-- Directive 1 --
In the amendment to the consolidation agreement, rewrite the passage starting at "WHEREAS, since the" and ending at "CWEI or dissolved.", with "dissolved" replaced by "liquidated".

-- Text to read --

* * * * * * *

SECOND AMENDMENT TO CONSOLIDATION AGREEMENT
Exhibit 10.4
SECOND AMENDMENT TO CONSOLIDATION AGREEMENT
This is the Second Amendment to Consolidation Agreement which was dated as of May 13, 1993 (“Consolidation Agreement”) by and among Xxxxxxx X. Xxxxxxxx, Xx. (“Xxxxxxxx”), Xxxxxxx Xxxxxxxx Energy, LLC (“CWEL”), Xxxxxxx Xxxxxxxx Partnership, Ltd. (“Xxxxxxxx Partnership”), Prospectors Gas Ltd. (“Prospectors”), Clajon Holding Corporation (“CHC”), Clajon Industrial Gas, Inc. (“Clajon Industrial”), Xxxxxxxx International, Inc. (“Xxxxxxxx Int’l”), Warrior Gas Co. (“Warrior”) and Xxxxxxx Xxxxxxxx Energy, Inc. (“CWEI”).
WHEREAS, since the execution of the Consolidation Agreement, CWEL, Prospectors, Xxxxxxxx International, Inc. and various other original parties have either been merged into CWEI or dissolved.
WHEREAS, the parties hereto have agreed to amend the Consolidation Agreement which amendment has been approved by the Audit Committee of CWEI on March 24, 2004.

* * * * * * *

-- Recorded information --
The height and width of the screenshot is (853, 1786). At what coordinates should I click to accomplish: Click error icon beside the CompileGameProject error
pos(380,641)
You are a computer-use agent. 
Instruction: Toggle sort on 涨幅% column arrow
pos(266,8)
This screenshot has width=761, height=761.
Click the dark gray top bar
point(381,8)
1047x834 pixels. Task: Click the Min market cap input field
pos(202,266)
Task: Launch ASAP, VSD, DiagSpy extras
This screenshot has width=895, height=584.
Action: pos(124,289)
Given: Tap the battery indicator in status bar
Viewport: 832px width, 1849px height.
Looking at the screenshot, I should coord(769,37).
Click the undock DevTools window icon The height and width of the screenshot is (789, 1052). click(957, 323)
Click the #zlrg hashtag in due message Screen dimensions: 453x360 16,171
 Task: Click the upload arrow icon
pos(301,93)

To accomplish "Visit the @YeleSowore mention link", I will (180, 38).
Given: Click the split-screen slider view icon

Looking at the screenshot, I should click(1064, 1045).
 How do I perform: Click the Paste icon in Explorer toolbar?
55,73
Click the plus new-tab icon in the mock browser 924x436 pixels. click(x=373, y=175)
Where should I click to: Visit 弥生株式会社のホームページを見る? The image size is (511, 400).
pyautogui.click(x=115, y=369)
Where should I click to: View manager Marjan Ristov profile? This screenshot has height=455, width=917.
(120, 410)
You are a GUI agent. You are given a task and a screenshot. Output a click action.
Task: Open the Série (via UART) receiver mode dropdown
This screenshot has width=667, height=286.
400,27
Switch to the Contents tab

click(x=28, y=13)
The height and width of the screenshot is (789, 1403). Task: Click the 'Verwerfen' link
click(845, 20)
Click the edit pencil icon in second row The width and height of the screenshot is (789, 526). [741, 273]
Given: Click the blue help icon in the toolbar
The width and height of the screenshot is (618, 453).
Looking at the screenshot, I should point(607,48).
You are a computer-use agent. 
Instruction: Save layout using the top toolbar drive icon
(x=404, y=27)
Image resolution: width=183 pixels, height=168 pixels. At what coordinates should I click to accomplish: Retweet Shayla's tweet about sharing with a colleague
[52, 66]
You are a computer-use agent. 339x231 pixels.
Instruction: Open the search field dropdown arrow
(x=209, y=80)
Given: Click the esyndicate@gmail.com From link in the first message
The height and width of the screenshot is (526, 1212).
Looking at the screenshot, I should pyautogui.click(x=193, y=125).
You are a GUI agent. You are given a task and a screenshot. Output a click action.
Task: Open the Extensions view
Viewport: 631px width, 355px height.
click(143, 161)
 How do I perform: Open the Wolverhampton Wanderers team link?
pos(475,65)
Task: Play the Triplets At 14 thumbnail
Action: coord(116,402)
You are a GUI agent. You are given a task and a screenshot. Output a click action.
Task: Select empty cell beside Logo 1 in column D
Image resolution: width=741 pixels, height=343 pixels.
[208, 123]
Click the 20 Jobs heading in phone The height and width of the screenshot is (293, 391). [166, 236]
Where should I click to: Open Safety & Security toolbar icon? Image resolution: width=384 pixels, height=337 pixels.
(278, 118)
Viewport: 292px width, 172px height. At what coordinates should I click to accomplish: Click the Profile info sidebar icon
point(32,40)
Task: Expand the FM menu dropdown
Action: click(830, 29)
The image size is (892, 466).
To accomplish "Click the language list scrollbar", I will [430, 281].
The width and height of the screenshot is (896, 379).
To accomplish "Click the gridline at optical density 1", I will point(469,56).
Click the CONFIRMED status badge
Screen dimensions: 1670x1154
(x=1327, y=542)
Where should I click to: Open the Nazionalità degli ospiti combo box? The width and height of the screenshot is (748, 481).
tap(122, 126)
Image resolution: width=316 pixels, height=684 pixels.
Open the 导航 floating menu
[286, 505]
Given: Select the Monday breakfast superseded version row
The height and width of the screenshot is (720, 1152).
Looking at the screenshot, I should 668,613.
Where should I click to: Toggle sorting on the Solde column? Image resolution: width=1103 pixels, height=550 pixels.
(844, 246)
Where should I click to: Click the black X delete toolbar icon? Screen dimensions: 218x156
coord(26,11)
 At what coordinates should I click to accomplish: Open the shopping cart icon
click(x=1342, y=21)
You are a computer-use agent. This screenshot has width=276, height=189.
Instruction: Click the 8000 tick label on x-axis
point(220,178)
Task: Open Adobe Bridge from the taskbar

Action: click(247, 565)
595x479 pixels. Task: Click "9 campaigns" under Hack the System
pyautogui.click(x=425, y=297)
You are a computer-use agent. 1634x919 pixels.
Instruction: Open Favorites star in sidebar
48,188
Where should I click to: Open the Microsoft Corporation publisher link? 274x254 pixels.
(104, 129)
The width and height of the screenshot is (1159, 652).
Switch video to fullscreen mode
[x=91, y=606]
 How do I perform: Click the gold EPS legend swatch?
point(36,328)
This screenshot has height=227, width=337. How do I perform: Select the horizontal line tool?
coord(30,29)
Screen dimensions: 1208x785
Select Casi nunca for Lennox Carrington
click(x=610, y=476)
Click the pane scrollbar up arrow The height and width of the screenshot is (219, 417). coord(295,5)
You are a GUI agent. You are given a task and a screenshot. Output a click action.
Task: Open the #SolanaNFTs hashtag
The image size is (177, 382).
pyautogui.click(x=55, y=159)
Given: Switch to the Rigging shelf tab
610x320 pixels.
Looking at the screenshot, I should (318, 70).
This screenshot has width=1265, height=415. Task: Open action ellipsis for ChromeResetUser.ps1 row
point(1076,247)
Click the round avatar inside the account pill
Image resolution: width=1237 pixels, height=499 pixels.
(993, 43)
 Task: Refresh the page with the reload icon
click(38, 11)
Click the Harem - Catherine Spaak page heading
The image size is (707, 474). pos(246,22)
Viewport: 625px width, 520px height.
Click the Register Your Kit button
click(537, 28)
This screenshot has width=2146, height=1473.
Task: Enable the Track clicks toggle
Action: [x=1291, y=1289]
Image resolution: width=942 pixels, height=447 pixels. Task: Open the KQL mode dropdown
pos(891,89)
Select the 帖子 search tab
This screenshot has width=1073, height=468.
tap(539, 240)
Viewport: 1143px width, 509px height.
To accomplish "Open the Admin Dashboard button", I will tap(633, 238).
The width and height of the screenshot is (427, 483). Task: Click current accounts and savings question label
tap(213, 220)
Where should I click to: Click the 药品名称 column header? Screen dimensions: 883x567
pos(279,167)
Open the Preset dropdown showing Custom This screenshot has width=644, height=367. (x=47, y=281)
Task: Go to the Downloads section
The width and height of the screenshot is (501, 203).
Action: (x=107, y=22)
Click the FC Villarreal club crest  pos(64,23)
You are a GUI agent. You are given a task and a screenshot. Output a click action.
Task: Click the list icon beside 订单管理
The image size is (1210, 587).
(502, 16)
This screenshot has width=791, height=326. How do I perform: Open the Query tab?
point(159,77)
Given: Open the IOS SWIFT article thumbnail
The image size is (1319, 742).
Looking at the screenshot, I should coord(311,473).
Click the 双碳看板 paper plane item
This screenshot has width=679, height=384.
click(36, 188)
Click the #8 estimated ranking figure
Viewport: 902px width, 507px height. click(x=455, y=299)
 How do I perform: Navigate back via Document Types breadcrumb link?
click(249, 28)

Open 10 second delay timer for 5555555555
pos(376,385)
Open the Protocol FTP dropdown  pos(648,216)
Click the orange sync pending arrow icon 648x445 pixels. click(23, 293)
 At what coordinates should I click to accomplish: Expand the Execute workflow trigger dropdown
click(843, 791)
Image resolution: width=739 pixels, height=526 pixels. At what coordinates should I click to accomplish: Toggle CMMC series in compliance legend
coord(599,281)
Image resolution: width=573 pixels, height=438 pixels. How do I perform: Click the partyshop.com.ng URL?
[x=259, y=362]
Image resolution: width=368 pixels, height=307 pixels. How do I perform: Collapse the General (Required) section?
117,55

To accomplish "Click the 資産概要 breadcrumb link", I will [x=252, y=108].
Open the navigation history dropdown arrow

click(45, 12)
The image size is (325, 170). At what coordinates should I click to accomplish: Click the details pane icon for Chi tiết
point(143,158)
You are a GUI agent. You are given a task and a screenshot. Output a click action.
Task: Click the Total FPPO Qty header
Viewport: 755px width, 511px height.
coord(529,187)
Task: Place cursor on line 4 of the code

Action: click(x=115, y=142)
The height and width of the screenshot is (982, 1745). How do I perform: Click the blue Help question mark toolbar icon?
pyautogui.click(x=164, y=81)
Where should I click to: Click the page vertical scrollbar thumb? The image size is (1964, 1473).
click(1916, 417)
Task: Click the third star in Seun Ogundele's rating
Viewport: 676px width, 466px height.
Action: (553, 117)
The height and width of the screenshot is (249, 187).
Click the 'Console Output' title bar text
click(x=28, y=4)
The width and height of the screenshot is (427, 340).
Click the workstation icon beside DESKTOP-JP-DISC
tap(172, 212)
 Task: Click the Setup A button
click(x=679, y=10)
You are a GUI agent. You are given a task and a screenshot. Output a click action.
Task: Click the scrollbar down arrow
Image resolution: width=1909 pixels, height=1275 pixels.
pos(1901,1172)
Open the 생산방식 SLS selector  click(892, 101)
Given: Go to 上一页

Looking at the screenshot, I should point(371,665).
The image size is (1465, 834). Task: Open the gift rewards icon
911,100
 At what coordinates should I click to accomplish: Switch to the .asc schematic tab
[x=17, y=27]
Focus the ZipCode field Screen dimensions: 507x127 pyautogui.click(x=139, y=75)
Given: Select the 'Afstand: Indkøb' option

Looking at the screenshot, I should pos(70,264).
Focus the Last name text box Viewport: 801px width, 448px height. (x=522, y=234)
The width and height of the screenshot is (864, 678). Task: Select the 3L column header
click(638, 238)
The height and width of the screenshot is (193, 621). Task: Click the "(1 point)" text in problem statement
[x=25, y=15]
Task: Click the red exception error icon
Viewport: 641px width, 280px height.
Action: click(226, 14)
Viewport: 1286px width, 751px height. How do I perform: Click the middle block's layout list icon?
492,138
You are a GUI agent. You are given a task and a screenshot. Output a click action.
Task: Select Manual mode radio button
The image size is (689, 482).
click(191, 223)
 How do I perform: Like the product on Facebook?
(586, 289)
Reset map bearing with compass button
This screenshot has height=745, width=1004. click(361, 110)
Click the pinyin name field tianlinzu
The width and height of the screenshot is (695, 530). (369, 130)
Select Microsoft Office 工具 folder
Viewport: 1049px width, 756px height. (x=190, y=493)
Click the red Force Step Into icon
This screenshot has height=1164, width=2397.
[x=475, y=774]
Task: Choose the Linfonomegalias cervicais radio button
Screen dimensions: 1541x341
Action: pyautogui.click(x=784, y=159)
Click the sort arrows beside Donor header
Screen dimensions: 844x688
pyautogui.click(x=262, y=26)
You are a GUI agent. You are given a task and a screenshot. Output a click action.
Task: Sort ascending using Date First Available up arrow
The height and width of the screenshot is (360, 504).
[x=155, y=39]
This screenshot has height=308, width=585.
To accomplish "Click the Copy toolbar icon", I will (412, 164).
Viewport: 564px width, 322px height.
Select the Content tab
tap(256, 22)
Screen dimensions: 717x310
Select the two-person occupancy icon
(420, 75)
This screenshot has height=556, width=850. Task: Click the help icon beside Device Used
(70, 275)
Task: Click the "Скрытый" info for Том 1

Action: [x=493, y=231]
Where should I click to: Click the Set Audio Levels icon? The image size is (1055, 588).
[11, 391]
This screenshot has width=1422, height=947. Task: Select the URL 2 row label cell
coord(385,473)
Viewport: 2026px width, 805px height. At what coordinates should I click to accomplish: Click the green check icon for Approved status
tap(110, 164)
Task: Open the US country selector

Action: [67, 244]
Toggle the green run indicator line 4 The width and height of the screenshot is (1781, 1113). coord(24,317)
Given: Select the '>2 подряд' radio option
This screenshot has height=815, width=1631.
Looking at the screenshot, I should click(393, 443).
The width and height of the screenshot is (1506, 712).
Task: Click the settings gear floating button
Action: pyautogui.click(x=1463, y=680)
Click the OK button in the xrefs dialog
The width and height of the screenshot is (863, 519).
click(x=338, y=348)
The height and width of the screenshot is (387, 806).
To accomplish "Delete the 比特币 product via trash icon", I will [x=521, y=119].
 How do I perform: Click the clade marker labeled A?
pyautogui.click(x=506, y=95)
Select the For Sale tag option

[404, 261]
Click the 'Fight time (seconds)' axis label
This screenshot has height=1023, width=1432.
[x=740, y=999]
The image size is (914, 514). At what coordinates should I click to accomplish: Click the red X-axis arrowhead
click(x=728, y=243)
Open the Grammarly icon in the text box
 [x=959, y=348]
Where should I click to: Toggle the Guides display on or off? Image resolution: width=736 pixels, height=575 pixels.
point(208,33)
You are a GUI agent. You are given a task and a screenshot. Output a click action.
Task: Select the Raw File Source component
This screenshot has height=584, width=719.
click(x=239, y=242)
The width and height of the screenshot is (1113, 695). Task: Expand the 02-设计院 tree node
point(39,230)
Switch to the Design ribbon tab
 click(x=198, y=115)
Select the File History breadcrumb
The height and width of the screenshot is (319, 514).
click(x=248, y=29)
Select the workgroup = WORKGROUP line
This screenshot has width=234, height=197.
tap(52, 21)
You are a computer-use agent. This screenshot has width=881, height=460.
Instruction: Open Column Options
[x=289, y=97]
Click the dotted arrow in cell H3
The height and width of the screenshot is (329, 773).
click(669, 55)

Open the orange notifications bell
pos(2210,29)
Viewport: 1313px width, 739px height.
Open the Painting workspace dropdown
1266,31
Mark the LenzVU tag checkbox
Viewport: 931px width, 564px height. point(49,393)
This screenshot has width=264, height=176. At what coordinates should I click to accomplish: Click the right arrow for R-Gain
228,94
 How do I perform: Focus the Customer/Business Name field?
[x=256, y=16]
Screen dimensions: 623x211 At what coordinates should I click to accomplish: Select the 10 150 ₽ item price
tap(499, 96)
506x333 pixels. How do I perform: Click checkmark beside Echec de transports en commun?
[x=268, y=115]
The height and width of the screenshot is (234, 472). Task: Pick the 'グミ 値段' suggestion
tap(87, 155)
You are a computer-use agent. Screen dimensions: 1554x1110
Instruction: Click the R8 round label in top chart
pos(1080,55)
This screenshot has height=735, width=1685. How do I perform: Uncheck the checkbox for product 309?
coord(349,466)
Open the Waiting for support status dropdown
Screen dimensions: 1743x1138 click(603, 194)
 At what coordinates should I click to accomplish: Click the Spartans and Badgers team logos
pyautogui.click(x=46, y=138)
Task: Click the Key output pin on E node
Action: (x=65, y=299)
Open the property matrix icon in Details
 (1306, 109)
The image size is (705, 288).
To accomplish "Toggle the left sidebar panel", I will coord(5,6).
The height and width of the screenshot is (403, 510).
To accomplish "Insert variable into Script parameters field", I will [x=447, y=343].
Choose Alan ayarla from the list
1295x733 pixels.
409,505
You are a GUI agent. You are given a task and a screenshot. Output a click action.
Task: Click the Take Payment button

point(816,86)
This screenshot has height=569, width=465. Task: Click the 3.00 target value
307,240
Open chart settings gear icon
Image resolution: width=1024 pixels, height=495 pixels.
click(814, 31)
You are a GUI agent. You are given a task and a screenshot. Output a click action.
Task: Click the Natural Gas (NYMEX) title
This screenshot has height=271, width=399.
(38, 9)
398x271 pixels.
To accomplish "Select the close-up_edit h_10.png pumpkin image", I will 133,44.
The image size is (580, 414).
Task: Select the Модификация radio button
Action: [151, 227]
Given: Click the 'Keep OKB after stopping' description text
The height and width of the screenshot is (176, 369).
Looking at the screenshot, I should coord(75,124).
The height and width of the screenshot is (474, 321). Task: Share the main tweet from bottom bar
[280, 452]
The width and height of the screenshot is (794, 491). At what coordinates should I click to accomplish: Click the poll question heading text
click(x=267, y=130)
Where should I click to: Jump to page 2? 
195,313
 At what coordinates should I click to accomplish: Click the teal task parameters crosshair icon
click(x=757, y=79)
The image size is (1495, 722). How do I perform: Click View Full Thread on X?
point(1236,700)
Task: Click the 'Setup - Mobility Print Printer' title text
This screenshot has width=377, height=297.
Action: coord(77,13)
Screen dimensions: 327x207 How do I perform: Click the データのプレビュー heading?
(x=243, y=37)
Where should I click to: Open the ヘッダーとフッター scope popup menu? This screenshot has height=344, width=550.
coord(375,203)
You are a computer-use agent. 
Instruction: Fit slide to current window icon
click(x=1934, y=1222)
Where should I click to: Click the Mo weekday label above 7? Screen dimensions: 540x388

* * * * * * *

-- Directive 2 --
From the rows, print verbatim the lines starting at the line that contains "Switch to the Design ribbon tab" and ending at the line that contains "tap(52, 21)".

-- Correct answer 1 --
WHEREAS, since the execution of the Consolidation Agreement, CWEL, Prospectors, Xxxxxxxx International, Inc. and various other original parties have either been merged into CWEI or liquidated.

-- Correct answer 2 --
Switch to the Design ribbon tab
 click(x=198, y=115)
Select the File History breadcrumb
The height and width of the screenshot is (319, 514).
click(x=248, y=29)
Select the workgroup = WORKGROUP line
This screenshot has width=234, height=197.
tap(52, 21)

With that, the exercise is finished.